Multiple national attacks
The television broadcaster reported that it had been unable to air many of its programmes during the attack, including the popular show Weekend Today. It also owns The Age and The Sydney Morning Herald newspapers, but commented that both its radio and publishing divisions had been largely unimpacted by the incident.
When the cyberattack hit, Channel Nine initially reported that it was necessary for it to respond to technical issues that were interfering with its ability to broadcast live. The show Weekend Today normally runs for six consecutive hours live from Sydney, but was unable to air, and the network’s online site 9news.com.au was also impacted.
After confirming the cyberattack, the network issued the following statement:
“Our IT teams are working around the clock to fully restore our systems which have primarily affected our broadcast and corporate business units. Publishing and radio systems continue to be operational.”
Later, however, a report issued by one of the network’s senior journalists admitted that both editing and email systems were down following the attack.
Channel Nine also commented that it was undertaking an investigation into whether criminal sabotage was behind the cyberattack or if a foreign nation state was responsible. Karl Stefanovic, the Channel Nine network’s presenter, later made jokes about Russians being behind the hack on another programme, The Today Show.
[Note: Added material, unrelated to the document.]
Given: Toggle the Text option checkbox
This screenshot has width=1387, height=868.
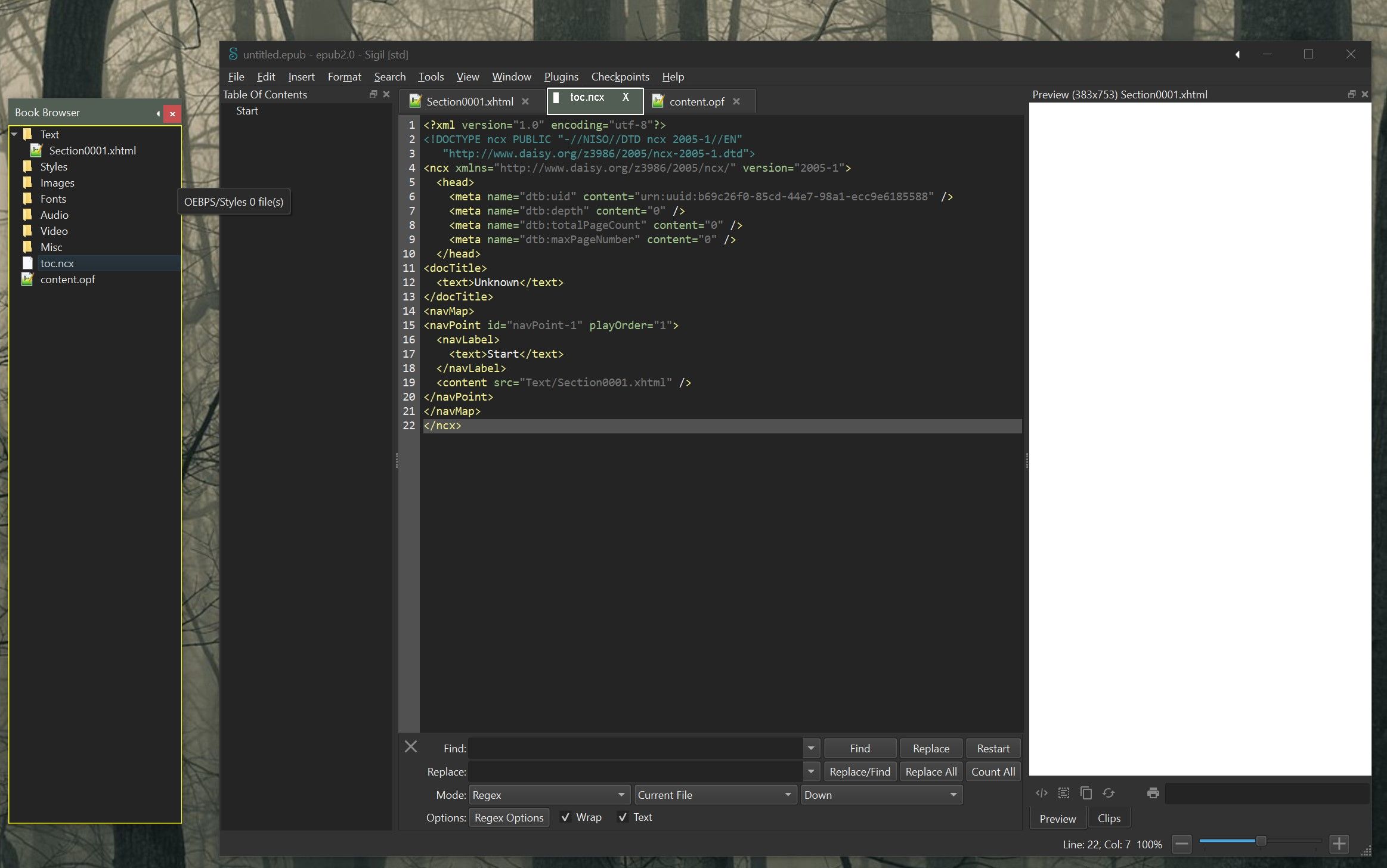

On the same day of the attack, Australia’s dedicated parliament in Canberra also experienced an incident and was investigating a potential cyberattack. While forensic work was carried out, access to email accounts and IT resources was blocked, according to Andrew Hastie, Australia’s Assistant Defence Minister. He commented that this action was taken in response to problems that had impacted an external provider, and added:
“This is a timely reminder that Australians cannot be complacent about their cyber-security. The government acted quickly, and we have the best minds in the world working to ensure Australia remains the most secure place to operate online.”
Despite the unusual timing of the incident, there is currently no solid evidence linking the outage experienced by the Australian Parliament and the Channel Nine hack.
A history of hacks
In recent years, Australia’s government, along with many of its major corporations and established institutions, have been victims of dedicated cyberattacks. In 2020, Scott Morrison, the country’s Prime Minister warned that organisations around Australia were being specifically targeted by “state-based” foreign hacker using sophisticated methods. In 2019, both the Australian parliament and its political parties also suffered a cyberattack.
Experts in cyber intelligence have commented that only a handful of states that are not already allies of Australia have the capability to perform attacks this complex, including North Korea, Iran, Russia, and China. Cyber security analysts have long attributed many of these hacks, including the 2019 attack on parliament, to China and recent years have seen the two nations’ relations deteriorate severely.